Текст книги "Хорошее отношение к стихам"
Автор книги: Анатолий Андреев
Жанр: Языкознание, Наука и Образование
Возрастные ограничения: +16
сообщить о неприемлемом содержимом
Текущая страница: 5 (всего у книги 9 страниц)
При этом Лабутя не представляет собой нечто инородное или экзотическое, он плоть от плоти «дурового» народа. Он «такое» же, как народ: «Он – вы».
Как потом выяснится, это было затишье перед еще более грозной бурей.
Почему же поэма о «буре», вызванной «черным ветром», названа столь поэтически – «Анна Снегина»?
С одной стороны, налицо дань традиции: эпос в стихах «Анна Снегина» демонстративно апеллирует к роману в стихах «Евгению Онегину», это даже не столько литературная реминисценция, сколько культурная цитата. С другой – подобное название столь же демонстративно задвигает главного героя, Сергея Есенина (вновь очевидная перекличка с Евгением Онегиным), в тень, хотя вся поэма держится на мировосприятии главного героя, Анна Снегина – всего лишь эпизод, штрих его исторической биографии.
Как свести концы с концами?
Тут самое время вспомнить о том, что поэма написана в лиро-эпическом ключе, не в лирическом, не в эпическом, а буквально: в лиро-эпическом. Лирический образ Анны Снегиной становится эпической, исторической характеристикой. «Снег», символ чистоты, свежести, первозданности, в сочетании с «негой», вызывающей ассоциации с чем-то дворянским, аристократическим, онегинским – это характеристика ушедшей навсегда России, той России, где личность была далеко не последней фигурой истории: «Далекие милые были!.. Тот образ во мне не угас». Личностное начало образа Анны Снегиной подкрепляется тем, что поэт Сергей Есенин продуманно сделал героем своей поэмы поэта Сергея Есенина, подчеркнув тем самым глубоко личный характер эпоса.

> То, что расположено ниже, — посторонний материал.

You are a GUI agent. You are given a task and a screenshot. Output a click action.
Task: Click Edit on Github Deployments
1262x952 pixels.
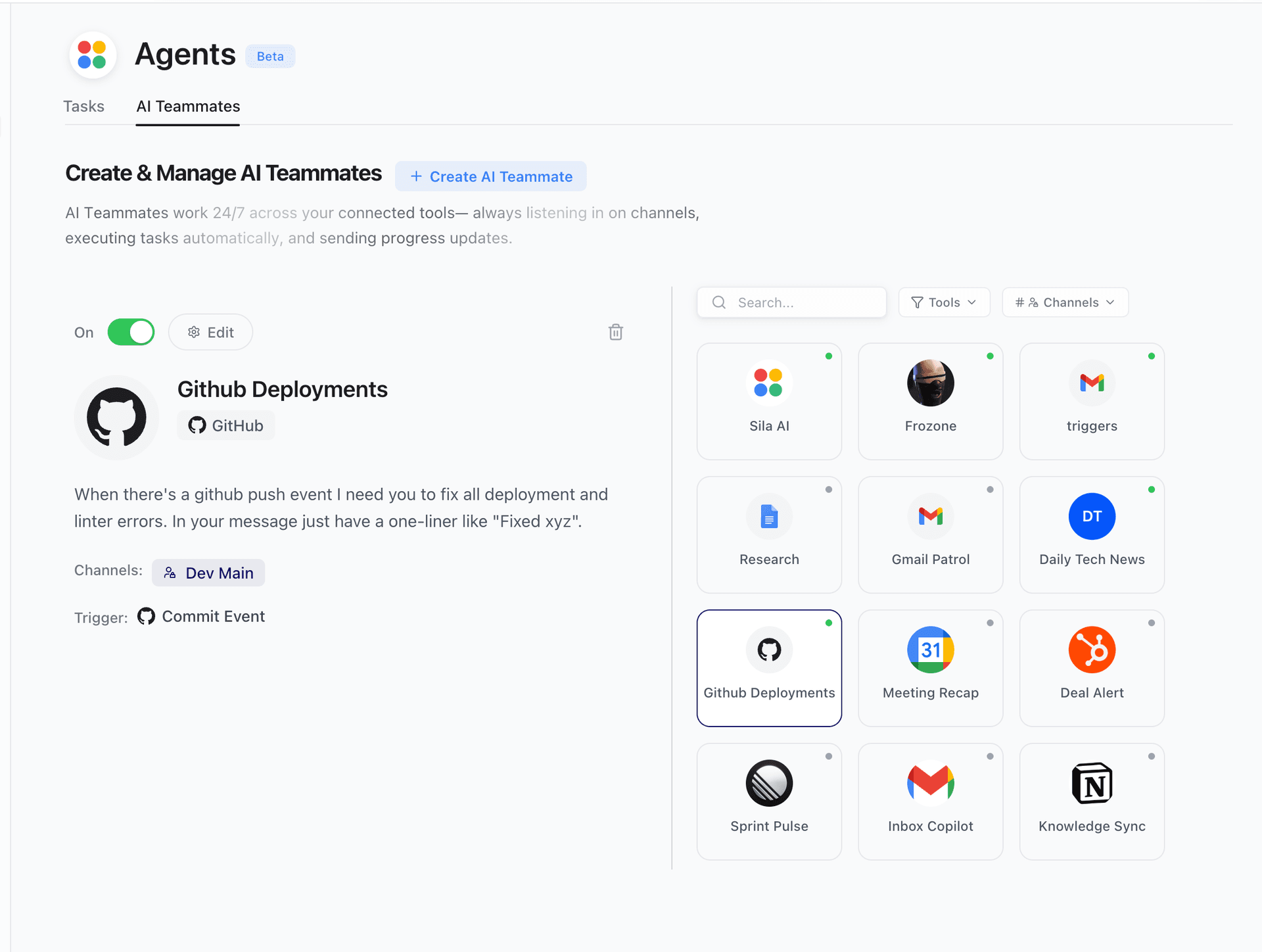click(210, 332)
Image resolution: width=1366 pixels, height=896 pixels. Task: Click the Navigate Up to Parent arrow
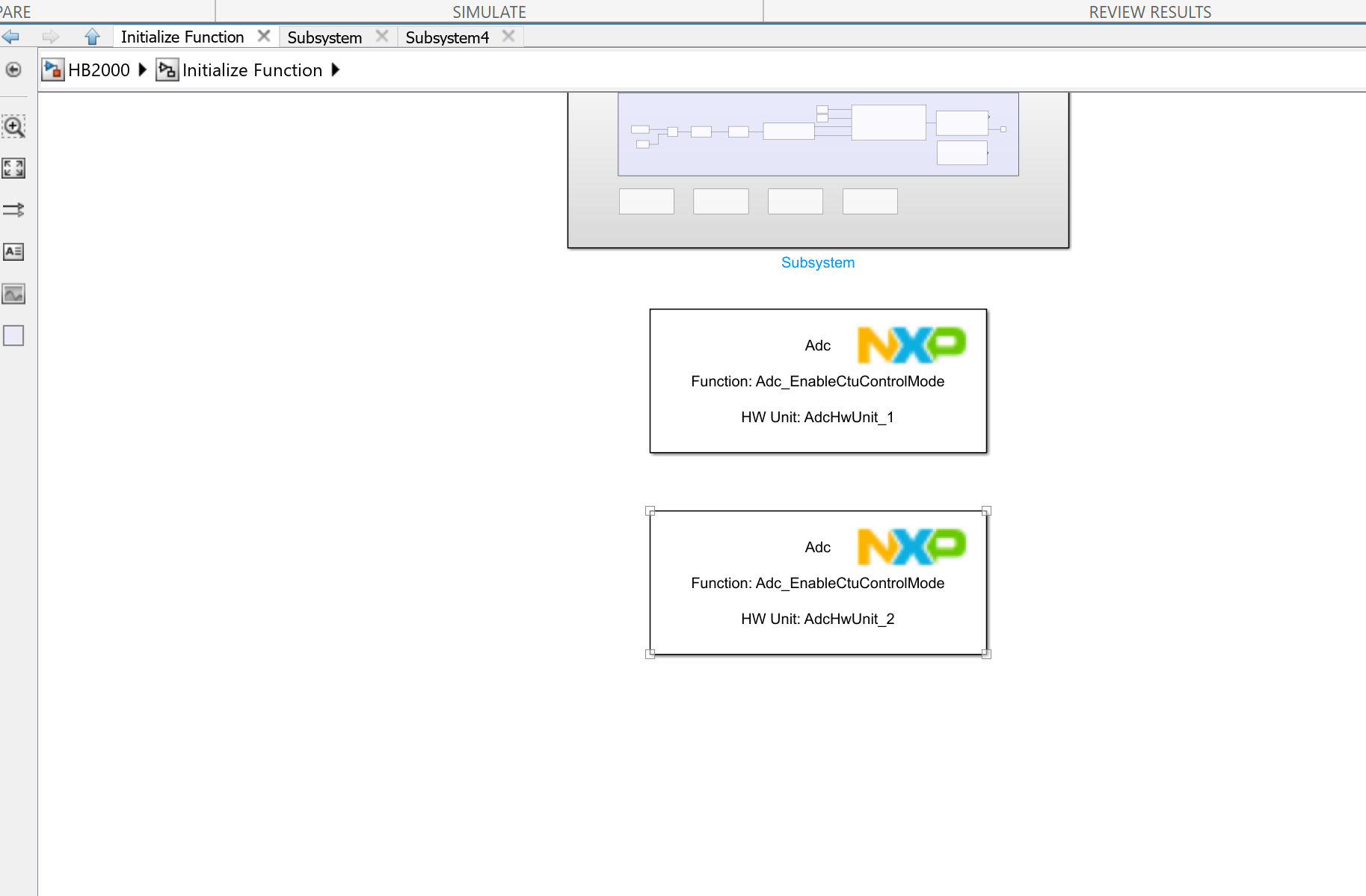click(92, 36)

Снегина, в свою очередь, по смыслу и поэтической логике рифмуется не только с Онегиным, но и Есениным, как зимний снег – с осенней сыростью («Наверно, в осеннюю сырость Меня родила моя мать»). Снегина – это лучшее, что было в Есенине; более того, это возможная, но, увы, навсегда утраченная, «милая» перспектива Есенина, которая находится теперь далеко, за семью морями. Собственно, в прошлом. Более того, Снегина – это родовая характеристика, это лучшее, что может быть в поэте. В личности вообще.
Отсюда тоска по личности – частые ностальгические перепевы, буквально прошивающие поэму насквозь и связанные с временами года, с переменами, с неотвратимостью перемен, с фатальным круговым движением – то ли вперед, к личности, то ли вспять, от нее: «Но вы мне по-прежнему милы, как родина и как весна»; «Есть что-то прекрасное в лете, А с летом прекрасное в нас»; Есенин (осень); милая Снегина (зима)…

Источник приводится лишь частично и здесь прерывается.